Even though the next presidential election is still some years away, the Democrats’ current drive to flip the House of Representatives their way in the mid-terms, and perhaps opening the door to impeaching Donald Trump, is betraying the divide. While the party’s leftie avatars—like Bernie Sanders and Elizabeth Warren—are endorsing progressive candidates, especially in New York and the American West, the establishment is spending millions in a bid to defeat them.
Tuesday night’s race between Congressman Joe Crowley, the 4thhighest ranking Democratic in the House, and newcomer Alexandria Ocasio-Cortez can be seen as the latest proxy war of this Democratic primary season — a season which had, until now, seen the establishment largely prevail. But in New York, on the electoral season’s biggest stage yet, centrists were dealt a sobering blow.
Ocasio-Cortez beat the incumbent Crowley with nearly 58% of the vote.
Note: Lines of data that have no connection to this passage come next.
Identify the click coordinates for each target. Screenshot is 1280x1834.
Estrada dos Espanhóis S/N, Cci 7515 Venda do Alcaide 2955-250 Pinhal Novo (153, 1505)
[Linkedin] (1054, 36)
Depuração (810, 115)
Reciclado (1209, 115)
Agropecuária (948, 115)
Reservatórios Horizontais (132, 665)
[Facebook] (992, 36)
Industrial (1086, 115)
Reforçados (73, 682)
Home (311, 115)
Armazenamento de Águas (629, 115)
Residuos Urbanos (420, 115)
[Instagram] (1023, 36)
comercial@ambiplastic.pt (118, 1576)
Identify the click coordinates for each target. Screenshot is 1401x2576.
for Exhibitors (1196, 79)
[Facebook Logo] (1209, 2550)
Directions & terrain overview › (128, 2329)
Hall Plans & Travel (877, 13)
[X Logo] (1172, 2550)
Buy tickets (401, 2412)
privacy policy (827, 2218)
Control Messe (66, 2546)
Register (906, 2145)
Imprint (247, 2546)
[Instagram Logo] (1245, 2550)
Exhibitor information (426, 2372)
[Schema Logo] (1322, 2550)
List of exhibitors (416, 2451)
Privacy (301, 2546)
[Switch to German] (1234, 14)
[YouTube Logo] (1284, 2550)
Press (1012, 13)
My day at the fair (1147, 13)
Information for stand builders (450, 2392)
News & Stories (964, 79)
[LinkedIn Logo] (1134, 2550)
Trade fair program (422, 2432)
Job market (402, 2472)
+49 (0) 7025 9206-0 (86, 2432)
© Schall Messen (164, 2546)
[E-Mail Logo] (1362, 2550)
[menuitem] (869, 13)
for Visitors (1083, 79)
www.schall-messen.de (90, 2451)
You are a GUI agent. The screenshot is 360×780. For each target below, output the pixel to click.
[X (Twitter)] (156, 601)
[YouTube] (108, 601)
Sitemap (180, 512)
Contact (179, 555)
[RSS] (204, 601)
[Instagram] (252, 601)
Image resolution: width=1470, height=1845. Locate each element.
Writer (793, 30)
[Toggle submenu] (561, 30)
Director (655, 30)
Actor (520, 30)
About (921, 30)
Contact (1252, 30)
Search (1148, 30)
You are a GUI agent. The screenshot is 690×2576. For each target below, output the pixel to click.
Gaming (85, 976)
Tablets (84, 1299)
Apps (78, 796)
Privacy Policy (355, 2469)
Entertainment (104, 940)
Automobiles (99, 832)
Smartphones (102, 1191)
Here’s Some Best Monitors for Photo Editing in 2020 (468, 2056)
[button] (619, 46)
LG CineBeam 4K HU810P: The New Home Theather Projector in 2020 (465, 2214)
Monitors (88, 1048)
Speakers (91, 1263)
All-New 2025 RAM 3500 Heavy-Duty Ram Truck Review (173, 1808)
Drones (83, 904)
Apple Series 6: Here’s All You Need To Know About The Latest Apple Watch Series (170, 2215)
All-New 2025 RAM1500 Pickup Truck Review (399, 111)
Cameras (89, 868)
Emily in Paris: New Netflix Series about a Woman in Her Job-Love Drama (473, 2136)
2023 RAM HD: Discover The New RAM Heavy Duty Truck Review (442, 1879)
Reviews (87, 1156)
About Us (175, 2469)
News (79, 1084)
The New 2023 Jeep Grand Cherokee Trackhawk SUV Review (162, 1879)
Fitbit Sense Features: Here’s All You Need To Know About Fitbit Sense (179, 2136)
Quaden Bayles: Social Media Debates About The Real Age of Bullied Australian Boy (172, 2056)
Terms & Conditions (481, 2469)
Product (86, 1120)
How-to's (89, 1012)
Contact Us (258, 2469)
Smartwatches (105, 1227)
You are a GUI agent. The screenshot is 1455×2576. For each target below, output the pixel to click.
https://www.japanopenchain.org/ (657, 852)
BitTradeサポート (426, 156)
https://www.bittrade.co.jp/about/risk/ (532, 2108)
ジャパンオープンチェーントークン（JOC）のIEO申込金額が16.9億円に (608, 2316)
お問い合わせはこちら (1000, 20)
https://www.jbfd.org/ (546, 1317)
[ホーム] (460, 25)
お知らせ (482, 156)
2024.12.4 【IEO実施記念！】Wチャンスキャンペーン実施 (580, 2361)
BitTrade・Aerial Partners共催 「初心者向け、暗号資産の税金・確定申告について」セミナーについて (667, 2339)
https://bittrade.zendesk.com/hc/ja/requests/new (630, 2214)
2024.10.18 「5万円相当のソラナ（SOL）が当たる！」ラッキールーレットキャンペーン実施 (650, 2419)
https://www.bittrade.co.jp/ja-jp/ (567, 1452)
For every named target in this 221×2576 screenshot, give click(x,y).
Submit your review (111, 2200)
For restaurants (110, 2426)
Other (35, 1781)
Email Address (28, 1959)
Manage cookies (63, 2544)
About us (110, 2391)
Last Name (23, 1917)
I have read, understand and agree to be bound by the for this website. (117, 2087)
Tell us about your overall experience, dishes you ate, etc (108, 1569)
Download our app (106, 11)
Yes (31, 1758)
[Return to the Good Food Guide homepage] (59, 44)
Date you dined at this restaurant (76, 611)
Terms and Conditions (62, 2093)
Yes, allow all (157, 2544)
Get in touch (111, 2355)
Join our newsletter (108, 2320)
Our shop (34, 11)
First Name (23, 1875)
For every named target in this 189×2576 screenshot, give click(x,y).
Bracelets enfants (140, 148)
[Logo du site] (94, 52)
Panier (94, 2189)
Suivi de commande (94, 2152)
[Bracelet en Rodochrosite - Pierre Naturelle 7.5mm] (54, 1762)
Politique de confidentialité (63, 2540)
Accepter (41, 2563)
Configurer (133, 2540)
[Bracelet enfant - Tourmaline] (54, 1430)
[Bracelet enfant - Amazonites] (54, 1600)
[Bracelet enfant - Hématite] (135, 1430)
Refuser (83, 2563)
If previous establishment victories had been seen as the ship correcting itself, this was the blue wave progressives have been thundering about. For those watching to see how effectively the Democratic Party had adapted their gameplan following the 2016 catastrophe, the actual outcome wasn’t nearly as alarming as the surprise of the establishment.
If, on Tuesday morning, you had asked any Democrat on Capitol Hill who they expected to succeed the House Minority Leader, Nancy Pelosi, ten-term New York congressman Crowley would have been top of everyone’s shortlist. Even when I recently asked a progressive California representative that question, Crowley’s was the only name he mentioned. But in a matter of hours the heir apparent had been vanquished – suggesting that while Democrats in Congress still respect the pecking order, voters in Queens and the Bronx certainly do not.